Records from a dataset
-------
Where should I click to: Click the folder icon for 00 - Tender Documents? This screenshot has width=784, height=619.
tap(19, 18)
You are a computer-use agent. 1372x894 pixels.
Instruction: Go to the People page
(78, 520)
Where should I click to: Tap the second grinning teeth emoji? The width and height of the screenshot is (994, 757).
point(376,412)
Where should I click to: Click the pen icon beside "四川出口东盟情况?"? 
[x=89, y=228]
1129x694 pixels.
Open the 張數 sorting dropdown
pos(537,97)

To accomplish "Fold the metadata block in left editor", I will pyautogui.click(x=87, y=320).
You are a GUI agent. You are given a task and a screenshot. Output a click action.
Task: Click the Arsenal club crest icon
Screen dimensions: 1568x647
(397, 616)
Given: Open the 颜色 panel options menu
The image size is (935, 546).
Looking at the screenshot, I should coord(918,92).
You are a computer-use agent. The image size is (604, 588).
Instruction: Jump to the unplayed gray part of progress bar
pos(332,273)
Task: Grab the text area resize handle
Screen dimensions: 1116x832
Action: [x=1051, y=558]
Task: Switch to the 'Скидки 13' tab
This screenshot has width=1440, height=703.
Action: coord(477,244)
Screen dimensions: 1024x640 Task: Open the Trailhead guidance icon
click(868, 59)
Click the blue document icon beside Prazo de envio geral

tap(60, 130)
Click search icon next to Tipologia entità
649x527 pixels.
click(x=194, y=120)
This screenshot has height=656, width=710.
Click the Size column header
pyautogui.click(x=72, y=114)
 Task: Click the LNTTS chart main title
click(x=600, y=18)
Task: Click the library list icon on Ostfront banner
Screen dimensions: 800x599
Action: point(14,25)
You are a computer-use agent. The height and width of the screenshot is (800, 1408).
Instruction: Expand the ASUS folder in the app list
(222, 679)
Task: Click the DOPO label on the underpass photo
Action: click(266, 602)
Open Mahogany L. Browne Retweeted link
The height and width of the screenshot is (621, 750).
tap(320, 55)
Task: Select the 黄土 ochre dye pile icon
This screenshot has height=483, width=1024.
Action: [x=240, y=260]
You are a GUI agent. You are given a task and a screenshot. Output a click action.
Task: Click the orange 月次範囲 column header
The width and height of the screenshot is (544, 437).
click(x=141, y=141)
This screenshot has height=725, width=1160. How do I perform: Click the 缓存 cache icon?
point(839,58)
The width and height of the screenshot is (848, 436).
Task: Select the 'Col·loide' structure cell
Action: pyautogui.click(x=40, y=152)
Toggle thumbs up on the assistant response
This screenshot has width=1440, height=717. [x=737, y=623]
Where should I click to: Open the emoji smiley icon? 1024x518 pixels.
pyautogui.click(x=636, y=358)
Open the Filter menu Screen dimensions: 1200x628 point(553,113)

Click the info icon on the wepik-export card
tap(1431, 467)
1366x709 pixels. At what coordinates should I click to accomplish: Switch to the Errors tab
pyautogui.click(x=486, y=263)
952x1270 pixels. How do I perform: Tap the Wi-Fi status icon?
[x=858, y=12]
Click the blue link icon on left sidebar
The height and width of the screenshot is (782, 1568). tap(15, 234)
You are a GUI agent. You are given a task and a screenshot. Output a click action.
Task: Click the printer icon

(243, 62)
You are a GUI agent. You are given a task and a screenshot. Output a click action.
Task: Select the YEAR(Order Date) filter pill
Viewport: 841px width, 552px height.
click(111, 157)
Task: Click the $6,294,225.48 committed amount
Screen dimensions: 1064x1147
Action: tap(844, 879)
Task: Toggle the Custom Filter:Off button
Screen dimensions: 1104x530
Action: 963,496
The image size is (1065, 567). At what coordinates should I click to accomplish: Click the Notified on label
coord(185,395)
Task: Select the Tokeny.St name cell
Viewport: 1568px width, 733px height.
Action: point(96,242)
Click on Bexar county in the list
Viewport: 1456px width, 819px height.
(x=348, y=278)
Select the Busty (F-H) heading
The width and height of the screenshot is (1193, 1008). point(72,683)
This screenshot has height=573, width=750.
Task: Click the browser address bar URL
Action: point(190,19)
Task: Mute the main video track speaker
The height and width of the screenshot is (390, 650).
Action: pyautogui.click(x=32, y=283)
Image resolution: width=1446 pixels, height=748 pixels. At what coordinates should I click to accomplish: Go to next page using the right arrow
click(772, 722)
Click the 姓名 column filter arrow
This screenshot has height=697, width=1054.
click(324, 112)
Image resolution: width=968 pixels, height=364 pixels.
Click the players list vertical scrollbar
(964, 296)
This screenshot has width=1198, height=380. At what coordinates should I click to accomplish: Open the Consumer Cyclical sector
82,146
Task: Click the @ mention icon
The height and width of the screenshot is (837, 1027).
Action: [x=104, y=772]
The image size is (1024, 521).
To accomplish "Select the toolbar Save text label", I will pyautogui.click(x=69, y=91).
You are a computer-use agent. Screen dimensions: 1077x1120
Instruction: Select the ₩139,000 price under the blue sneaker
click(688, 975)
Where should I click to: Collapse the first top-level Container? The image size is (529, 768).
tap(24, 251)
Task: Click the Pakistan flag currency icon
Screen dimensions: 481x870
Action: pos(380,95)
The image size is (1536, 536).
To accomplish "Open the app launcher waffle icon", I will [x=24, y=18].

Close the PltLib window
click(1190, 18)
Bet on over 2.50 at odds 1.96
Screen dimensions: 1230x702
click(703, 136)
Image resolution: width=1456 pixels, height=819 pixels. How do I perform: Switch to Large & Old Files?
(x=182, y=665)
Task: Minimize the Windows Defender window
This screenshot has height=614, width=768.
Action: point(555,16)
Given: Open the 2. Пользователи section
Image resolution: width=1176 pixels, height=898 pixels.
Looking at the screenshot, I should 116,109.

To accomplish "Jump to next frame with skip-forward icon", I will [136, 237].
-------
Work item
Return the entries in full, keeping every line exactly as it is.

Response
Where should I click to: Click the folder icon for 00 - Tender Documents? This screenshot has width=784, height=619.
tap(19, 18)
You are a computer-use agent. 1372x894 pixels.
Instruction: Go to the People page
(78, 520)
Where should I click to: Tap the second grinning teeth emoji? The width and height of the screenshot is (994, 757).
point(376,412)
Where should I click to: Click the pen icon beside "四川出口东盟情况?"? 
[x=89, y=228]
1129x694 pixels.
Open the 張數 sorting dropdown
pos(537,97)

To accomplish "Fold the metadata block in left editor", I will pyautogui.click(x=87, y=320).
You are a GUI agent. You are given a task and a screenshot. Output a click action.
Task: Click the Arsenal club crest icon
Screen dimensions: 1568x647
(397, 616)
Given: Open the 颜色 panel options menu
The image size is (935, 546).
Looking at the screenshot, I should coord(918,92).
You are a computer-use agent. The image size is (604, 588).
Instruction: Jump to the unplayed gray part of progress bar
pos(332,273)
Task: Grab the text area resize handle
Screen dimensions: 1116x832
Action: [x=1051, y=558]
Task: Switch to the 'Скидки 13' tab
This screenshot has width=1440, height=703.
Action: coord(477,244)
Screen dimensions: 1024x640 Task: Open the Trailhead guidance icon
click(868, 59)
Click the blue document icon beside Prazo de envio geral

tap(60, 130)
Click search icon next to Tipologia entità
649x527 pixels.
click(x=194, y=120)
This screenshot has height=656, width=710.
Click the Size column header
pyautogui.click(x=72, y=114)
 Task: Click the LNTTS chart main title
click(x=600, y=18)
Task: Click the library list icon on Ostfront banner
Screen dimensions: 800x599
Action: point(14,25)
You are a computer-use agent. The height and width of the screenshot is (800, 1408).
Instruction: Expand the ASUS folder in the app list
(222, 679)
Task: Click the DOPO label on the underpass photo
Action: click(266, 602)
Open Mahogany L. Browne Retweeted link
The height and width of the screenshot is (621, 750).
tap(320, 55)
Task: Select the 黄土 ochre dye pile icon
This screenshot has height=483, width=1024.
Action: [x=240, y=260]
You are a GUI agent. You are given a task and a screenshot. Output a click action.
Task: Click the orange 月次範囲 column header
The width and height of the screenshot is (544, 437).
click(x=141, y=141)
This screenshot has height=725, width=1160. How do I perform: Click the 缓存 cache icon?
point(839,58)
The width and height of the screenshot is (848, 436).
Task: Select the 'Col·loide' structure cell
Action: pyautogui.click(x=40, y=152)
Toggle thumbs up on the assistant response
This screenshot has width=1440, height=717. [x=737, y=623]
Where should I click to: Open the emoji smiley icon? 1024x518 pixels.
pyautogui.click(x=636, y=358)
Open the Filter menu Screen dimensions: 1200x628 point(553,113)

Click the info icon on the wepik-export card
tap(1431, 467)
1366x709 pixels. At what coordinates should I click to accomplish: Switch to the Errors tab
pyautogui.click(x=486, y=263)
952x1270 pixels. How do I perform: Tap the Wi-Fi status icon?
[x=858, y=12]
Click the blue link icon on left sidebar
The height and width of the screenshot is (782, 1568). tap(15, 234)
You are a GUI agent. You are given a task and a screenshot. Output a click action.
Task: Click the printer icon

(243, 62)
You are a GUI agent. You are given a task and a screenshot. Output a click action.
Task: Select the YEAR(Order Date) filter pill
Viewport: 841px width, 552px height.
click(111, 157)
Task: Click the $6,294,225.48 committed amount
Screen dimensions: 1064x1147
Action: tap(844, 879)
Task: Toggle the Custom Filter:Off button
Screen dimensions: 1104x530
Action: 963,496
The image size is (1065, 567). At what coordinates should I click to accomplish: Click the Notified on label
coord(185,395)
Task: Select the Tokeny.St name cell
Viewport: 1568px width, 733px height.
Action: point(96,242)
Click on Bexar county in the list
Viewport: 1456px width, 819px height.
(x=348, y=278)
Select the Busty (F-H) heading
The width and height of the screenshot is (1193, 1008). point(72,683)
This screenshot has height=573, width=750.
Task: Click the browser address bar URL
Action: point(190,19)
Task: Mute the main video track speaker
The height and width of the screenshot is (390, 650).
Action: pyautogui.click(x=32, y=283)
Image resolution: width=1446 pixels, height=748 pixels. At what coordinates should I click to accomplish: Go to next page using the right arrow
click(772, 722)
Click the 姓名 column filter arrow
This screenshot has height=697, width=1054.
click(324, 112)
Image resolution: width=968 pixels, height=364 pixels.
Click the players list vertical scrollbar
(964, 296)
This screenshot has width=1198, height=380. At what coordinates should I click to accomplish: Open the Consumer Cyclical sector
82,146
Task: Click the @ mention icon
The height and width of the screenshot is (837, 1027).
Action: [x=104, y=772]
The image size is (1024, 521).
To accomplish "Select the toolbar Save text label", I will pyautogui.click(x=69, y=91).
You are a computer-use agent. Screen dimensions: 1077x1120
Instruction: Select the ₩139,000 price under the blue sneaker
click(688, 975)
Where should I click to: Collapse the first top-level Container? The image size is (529, 768).
tap(24, 251)
Task: Click the Pakistan flag currency icon
Screen dimensions: 481x870
Action: pos(380,95)
The image size is (1536, 536).
To accomplish "Open the app launcher waffle icon", I will [x=24, y=18].

Close the PltLib window
click(1190, 18)
Bet on over 2.50 at odds 1.96
Screen dimensions: 1230x702
click(703, 136)
Image resolution: width=1456 pixels, height=819 pixels. How do I perform: Switch to Large & Old Files?
(x=182, y=665)
Task: Minimize the Windows Defender window
This screenshot has height=614, width=768.
Action: point(555,16)
Given: Open the 2. Пользователи section
Image resolution: width=1176 pixels, height=898 pixels.
Looking at the screenshot, I should 116,109.

To accomplish "Jump to next frame with skip-forward icon", I will [136, 237].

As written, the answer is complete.